> [Supplied text]:
#####
SHANGHAI—By ordering his first trade action against Beijing, while amping up pressure on Chinese leaders to rein in Pyongyang’s nuclear menace, U.S. President Donald Trump is bringing to a head two of the most intractable problems that bedevil U.S.-China relations.

There are hints that Mr. Trump’s hard-nosed strategy could be having an impact—at least in the near-term. After repeated North Korean threats to launch missiles toward the U.S. Pacific territory of Guam, Pyongyang suddenly backed away from that threat Tuesday. And China has signed on to U.N. sanctions that will slash North Korea’s already meager foreign revenues by another $1 billion.

But Mr. Trump’s strategy comes with risks; each issue—trade and North Korea—is volatile enough to upend the relationship.

Mismanaged, one could ignite a trade war, the other to scenarios that lead to military conflict.

To avoid these dangers, the two sides would have to reconcile clashing views on Asian security, which shape their divergent approaches to North Korea, and incompatible economic systems, which drive trade frictions.

Successive U.S. administrations have delayed the reckoning that Mr. Trump now seeks, precisely because the chances of pulling off such a diplomatic outcome are so improbable.

Indeed, Washington may have missed the opportunity long ago when it had more leverage. The Chinese economy is now powerful enough to withstand any trade sanctions; it is less dependent on exports, whereas U.S. corporations are more reliant than ever on access to China’s consumer markets. A tit-for-tat trade war would hurt both sides, and damage U.S. friends and allies in global supply chains that run through China.
#####
> [Material provided]:
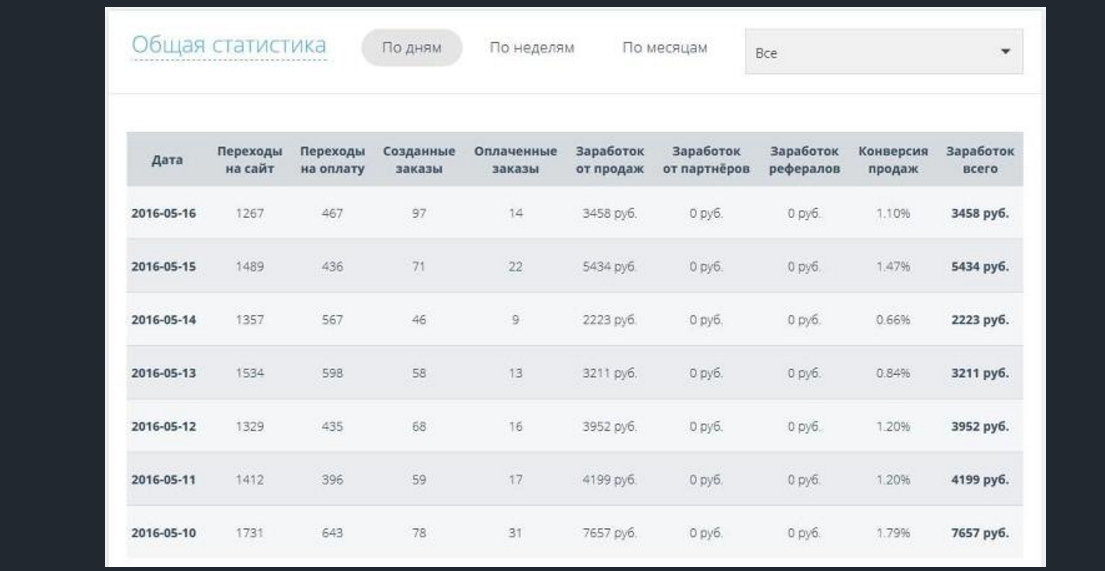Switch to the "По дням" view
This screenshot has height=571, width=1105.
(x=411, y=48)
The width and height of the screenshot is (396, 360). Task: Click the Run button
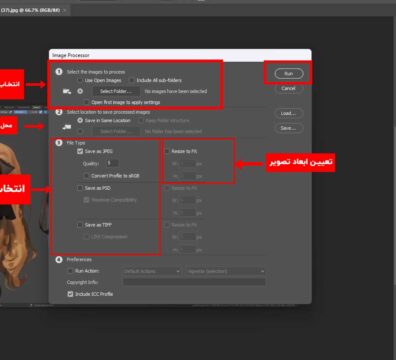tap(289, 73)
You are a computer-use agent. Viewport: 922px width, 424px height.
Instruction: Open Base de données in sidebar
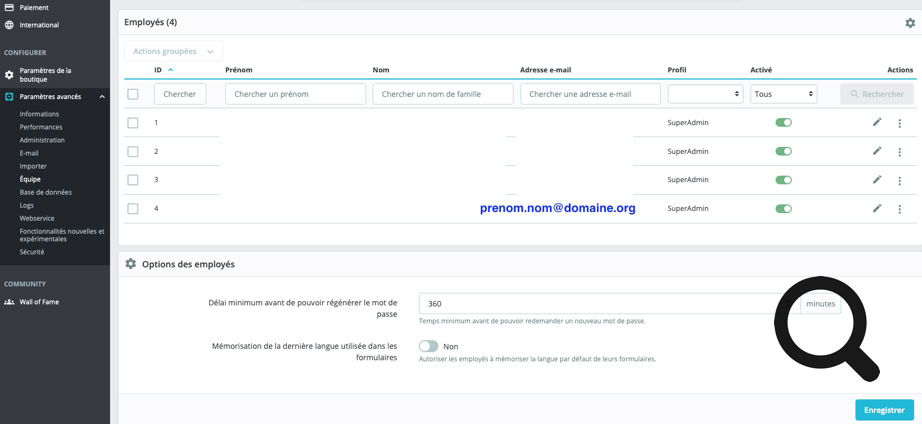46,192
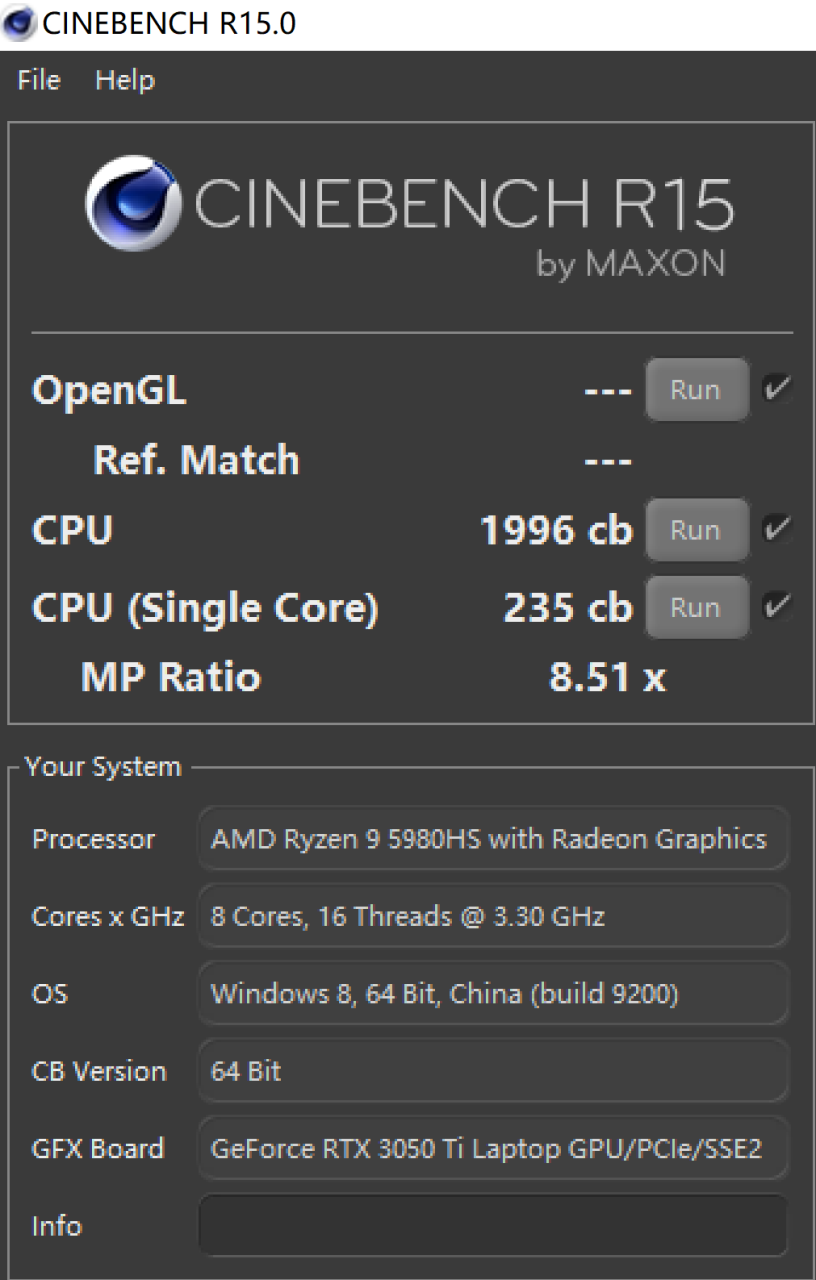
#####
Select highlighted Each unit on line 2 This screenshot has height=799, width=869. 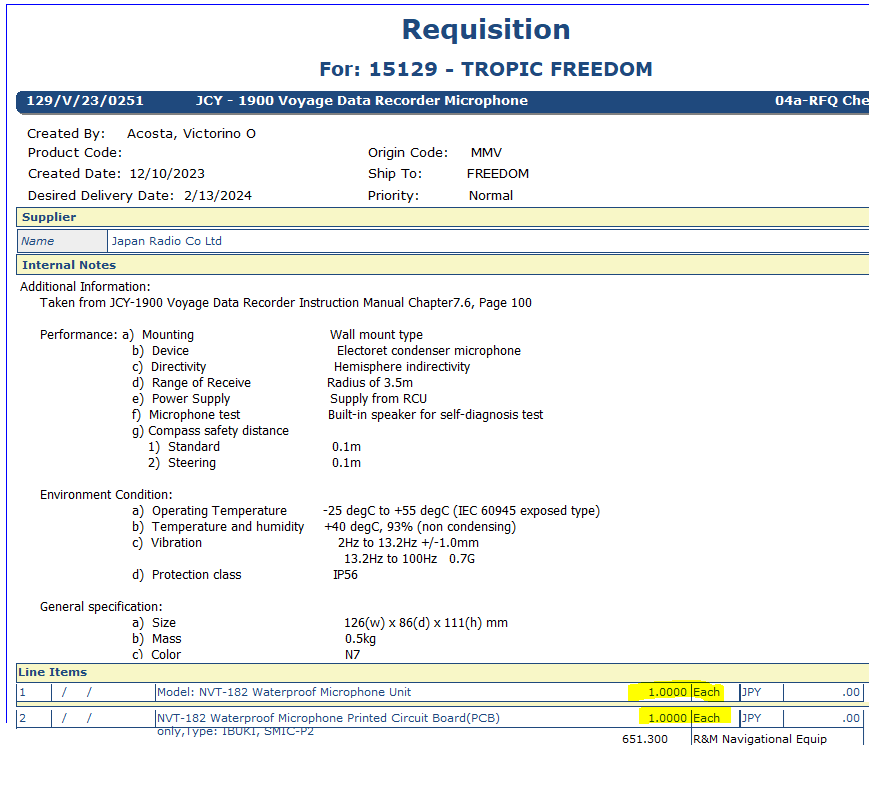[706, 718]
#####
> [What this exercise asks]:
1 – For the article on U.S.-China relations, state whether each statement agrees with it, answering yes or no and quoting the words that decide it: (a) Pyongyang withdrew its threat toward Guam on Tuesday. (b) China declined to join the U.N. sanctions on North Korea. (c) China's economy now relies more on exports than it once did.
2 – Carry the article on U.S.-China relations forward from its final sentence.
The lines shown above were taken from an unrelated source.

> [Task-by-task results]:
1 –
(a) Yes: "Pyongyang suddenly backed away from that threat Tuesday"
(b) No: "China has signed on to U.N. sanctions"
(c) No: "it is less dependent on exports"

2 –
Meanwhile, Chinese President Xi Jinping, riding a wave of assertive nationalism he’s helped to whip up, aims to diminish the U.S. presence in Asia and weaken its alliance system. He has no interest in any kind of arrangement for the Korean Peninsula that would strengthen America’s position there, and allow Washington to turn its attention to other flashpoints like Taiwan and the South China Sea.

Beijing’s bottom line: the status quo in North Korea is preferable to the upheaval required to take out its nuclear weapons, most likely including regime change.

White House officials insist there is no linkage between the North Korean issue and Monday’s presidential order to examine whether an investigation is warranted into Chinese requirements that U.S. companies give up technology in return for market access, as well as outright intellectual property theft.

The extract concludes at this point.